#### DATASET:
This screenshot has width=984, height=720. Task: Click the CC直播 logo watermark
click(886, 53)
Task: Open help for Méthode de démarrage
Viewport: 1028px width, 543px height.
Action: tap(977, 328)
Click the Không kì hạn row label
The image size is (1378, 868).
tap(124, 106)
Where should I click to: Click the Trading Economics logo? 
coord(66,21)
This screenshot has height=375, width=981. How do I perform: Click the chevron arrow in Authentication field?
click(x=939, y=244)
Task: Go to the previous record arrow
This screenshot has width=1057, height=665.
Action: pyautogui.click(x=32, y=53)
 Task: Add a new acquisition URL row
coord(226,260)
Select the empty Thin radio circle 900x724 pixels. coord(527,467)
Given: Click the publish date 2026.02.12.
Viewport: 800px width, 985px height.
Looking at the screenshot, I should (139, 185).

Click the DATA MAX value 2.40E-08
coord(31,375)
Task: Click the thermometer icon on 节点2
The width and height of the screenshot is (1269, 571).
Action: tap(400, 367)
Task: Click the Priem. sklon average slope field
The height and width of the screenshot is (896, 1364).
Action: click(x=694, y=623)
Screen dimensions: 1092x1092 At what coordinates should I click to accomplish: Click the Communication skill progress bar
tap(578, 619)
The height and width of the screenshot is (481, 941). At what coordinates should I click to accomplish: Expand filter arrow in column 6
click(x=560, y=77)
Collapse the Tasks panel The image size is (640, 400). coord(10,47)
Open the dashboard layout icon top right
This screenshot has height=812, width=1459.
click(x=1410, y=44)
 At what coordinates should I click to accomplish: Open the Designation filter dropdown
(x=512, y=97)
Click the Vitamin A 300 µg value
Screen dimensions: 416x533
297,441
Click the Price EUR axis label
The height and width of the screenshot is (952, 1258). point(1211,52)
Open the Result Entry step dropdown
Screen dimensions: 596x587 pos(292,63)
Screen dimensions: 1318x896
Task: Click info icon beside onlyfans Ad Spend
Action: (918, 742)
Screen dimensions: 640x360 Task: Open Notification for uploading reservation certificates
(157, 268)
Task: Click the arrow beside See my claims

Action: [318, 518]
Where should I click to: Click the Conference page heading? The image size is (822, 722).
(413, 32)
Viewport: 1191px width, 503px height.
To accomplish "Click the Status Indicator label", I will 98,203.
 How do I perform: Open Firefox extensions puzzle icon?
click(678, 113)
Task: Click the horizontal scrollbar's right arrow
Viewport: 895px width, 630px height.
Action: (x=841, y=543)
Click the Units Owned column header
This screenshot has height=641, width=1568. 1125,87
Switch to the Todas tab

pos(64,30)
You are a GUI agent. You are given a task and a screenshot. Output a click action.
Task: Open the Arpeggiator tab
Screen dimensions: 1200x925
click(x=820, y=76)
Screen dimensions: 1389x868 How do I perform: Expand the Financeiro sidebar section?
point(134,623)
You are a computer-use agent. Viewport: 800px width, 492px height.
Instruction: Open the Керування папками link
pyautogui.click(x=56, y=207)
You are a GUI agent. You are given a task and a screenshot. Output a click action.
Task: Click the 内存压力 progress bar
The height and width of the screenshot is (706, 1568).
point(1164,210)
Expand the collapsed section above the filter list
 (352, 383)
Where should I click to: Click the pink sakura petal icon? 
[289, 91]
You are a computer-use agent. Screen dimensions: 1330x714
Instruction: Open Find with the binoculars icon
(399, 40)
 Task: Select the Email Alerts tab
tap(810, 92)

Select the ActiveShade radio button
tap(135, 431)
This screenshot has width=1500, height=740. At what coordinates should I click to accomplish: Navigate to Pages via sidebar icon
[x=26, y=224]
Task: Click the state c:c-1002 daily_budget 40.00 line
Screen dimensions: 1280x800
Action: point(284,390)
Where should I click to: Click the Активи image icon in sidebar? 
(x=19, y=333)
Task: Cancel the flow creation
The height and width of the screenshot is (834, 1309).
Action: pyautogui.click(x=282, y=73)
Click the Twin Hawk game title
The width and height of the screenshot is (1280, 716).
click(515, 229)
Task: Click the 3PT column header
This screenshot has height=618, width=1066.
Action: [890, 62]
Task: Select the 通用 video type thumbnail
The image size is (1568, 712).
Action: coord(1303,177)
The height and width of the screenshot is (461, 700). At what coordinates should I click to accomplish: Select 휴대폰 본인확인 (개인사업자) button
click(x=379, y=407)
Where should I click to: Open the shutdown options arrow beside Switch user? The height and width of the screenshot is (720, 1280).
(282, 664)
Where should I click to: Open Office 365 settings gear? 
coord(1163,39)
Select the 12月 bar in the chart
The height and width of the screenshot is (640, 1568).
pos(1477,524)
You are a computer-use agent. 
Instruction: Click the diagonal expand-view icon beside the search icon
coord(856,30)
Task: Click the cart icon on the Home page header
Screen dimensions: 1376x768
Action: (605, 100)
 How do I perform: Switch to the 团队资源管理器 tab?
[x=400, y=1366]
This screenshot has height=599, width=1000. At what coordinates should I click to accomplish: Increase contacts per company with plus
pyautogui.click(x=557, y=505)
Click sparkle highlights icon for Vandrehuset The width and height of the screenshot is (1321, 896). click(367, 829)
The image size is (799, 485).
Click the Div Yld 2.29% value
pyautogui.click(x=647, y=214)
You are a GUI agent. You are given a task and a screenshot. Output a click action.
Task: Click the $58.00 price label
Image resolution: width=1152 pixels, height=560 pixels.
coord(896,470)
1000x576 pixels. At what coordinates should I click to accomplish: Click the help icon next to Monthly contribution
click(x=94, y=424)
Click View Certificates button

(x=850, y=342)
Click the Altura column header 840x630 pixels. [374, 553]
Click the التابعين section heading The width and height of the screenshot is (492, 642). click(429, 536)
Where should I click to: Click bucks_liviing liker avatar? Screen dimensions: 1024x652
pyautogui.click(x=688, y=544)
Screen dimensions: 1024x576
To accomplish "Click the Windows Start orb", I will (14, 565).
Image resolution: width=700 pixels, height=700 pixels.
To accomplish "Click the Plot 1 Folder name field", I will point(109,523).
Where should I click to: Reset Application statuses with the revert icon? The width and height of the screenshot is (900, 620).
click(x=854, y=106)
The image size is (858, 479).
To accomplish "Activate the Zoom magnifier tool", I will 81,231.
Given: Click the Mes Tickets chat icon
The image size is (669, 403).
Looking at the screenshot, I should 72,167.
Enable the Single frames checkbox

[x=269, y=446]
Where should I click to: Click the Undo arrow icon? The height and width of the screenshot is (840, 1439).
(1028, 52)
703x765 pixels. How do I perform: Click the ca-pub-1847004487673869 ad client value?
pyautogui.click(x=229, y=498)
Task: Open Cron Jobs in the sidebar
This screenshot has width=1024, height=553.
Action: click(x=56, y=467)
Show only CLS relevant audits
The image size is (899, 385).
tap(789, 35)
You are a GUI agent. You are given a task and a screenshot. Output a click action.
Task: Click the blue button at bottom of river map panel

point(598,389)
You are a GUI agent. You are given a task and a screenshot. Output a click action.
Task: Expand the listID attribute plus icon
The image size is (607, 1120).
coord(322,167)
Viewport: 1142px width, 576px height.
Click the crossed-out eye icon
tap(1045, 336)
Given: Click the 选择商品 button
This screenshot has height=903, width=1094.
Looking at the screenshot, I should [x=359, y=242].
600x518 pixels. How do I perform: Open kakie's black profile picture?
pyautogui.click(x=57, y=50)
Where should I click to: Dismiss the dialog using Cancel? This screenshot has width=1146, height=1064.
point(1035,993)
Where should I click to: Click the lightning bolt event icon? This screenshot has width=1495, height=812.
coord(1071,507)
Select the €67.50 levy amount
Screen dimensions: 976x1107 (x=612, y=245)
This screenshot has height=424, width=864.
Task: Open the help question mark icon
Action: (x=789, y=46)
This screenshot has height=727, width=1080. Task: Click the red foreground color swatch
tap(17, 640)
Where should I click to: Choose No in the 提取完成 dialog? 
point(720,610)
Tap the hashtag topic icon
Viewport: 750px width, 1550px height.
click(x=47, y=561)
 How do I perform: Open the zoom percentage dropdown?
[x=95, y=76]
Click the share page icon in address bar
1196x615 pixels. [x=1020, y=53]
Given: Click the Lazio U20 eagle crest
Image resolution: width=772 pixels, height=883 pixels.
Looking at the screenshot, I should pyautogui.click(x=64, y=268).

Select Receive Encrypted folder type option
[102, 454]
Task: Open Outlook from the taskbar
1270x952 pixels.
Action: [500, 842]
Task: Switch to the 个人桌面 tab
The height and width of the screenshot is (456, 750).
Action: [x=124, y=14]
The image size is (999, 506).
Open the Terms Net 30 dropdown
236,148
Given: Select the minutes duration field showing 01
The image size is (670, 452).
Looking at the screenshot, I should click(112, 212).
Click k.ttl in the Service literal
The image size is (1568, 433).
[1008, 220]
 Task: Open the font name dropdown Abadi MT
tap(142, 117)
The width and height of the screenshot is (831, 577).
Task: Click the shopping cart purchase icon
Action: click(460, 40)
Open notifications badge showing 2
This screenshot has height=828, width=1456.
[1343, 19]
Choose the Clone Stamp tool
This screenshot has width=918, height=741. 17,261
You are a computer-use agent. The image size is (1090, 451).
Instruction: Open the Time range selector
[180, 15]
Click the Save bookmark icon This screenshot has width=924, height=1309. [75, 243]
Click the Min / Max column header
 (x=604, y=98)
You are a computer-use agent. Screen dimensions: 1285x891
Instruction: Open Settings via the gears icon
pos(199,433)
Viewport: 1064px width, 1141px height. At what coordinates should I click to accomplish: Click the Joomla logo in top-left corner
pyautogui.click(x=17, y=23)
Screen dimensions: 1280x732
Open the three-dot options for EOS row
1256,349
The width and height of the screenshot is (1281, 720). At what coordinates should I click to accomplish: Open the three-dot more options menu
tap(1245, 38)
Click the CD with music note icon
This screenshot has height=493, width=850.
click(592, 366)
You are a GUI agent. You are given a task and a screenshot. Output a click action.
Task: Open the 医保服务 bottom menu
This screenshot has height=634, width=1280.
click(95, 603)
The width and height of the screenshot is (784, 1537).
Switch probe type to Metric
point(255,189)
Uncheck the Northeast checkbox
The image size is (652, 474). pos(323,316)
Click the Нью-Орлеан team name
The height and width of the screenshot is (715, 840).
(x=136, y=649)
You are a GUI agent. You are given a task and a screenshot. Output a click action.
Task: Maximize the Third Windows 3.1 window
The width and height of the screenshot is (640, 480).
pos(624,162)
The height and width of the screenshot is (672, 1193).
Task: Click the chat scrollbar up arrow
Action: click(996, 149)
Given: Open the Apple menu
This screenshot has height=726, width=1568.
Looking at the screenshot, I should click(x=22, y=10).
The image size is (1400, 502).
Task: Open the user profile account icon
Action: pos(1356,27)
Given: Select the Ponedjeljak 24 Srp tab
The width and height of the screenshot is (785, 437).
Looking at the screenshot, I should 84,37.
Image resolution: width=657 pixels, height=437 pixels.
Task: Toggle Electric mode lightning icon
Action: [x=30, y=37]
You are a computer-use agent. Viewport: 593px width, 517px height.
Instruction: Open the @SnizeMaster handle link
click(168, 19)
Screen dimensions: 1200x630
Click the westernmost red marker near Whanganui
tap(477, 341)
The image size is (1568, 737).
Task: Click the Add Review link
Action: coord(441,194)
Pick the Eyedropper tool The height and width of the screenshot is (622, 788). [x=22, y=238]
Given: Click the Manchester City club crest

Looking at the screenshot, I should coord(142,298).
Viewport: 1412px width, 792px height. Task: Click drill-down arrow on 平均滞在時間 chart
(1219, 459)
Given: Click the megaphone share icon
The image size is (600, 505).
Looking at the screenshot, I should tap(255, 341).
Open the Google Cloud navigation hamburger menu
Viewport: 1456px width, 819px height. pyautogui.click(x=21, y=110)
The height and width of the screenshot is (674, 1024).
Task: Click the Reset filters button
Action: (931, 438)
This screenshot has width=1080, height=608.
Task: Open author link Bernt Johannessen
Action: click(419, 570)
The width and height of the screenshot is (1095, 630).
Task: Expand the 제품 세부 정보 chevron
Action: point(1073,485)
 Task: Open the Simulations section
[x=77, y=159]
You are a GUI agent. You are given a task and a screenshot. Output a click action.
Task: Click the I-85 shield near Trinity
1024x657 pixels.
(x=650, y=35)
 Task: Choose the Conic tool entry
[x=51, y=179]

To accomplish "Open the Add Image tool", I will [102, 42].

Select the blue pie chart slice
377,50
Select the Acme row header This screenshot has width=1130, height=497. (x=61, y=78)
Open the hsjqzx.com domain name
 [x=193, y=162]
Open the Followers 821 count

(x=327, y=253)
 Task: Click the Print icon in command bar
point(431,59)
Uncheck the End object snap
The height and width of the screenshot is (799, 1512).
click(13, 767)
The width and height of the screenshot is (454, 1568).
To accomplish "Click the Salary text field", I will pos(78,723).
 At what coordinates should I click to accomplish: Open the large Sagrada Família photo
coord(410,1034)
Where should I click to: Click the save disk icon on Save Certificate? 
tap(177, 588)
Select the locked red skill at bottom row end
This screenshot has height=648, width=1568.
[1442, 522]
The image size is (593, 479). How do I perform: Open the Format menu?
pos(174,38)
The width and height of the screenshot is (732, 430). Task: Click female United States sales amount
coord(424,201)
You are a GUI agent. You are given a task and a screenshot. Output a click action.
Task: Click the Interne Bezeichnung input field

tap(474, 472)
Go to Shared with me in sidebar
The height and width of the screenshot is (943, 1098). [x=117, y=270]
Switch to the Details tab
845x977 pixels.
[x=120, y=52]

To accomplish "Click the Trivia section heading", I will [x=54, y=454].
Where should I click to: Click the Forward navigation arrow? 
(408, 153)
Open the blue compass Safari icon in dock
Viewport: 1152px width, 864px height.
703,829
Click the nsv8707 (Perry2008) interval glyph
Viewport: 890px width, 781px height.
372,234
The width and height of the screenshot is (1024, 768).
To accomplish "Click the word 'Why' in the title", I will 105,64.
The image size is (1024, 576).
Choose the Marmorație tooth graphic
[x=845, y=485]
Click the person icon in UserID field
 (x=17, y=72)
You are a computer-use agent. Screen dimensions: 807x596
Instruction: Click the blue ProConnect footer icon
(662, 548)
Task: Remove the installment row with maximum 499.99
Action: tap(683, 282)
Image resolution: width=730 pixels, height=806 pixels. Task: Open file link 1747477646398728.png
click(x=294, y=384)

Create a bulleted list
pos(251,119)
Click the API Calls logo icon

#### TASK TO CARRY OUT:
From the material above, gather all lines that include the string "right" and copy them.

#### TASK ANSWER:
Open the dashboard layout icon top right
Task: Click the horizontal scrollbar's right arrow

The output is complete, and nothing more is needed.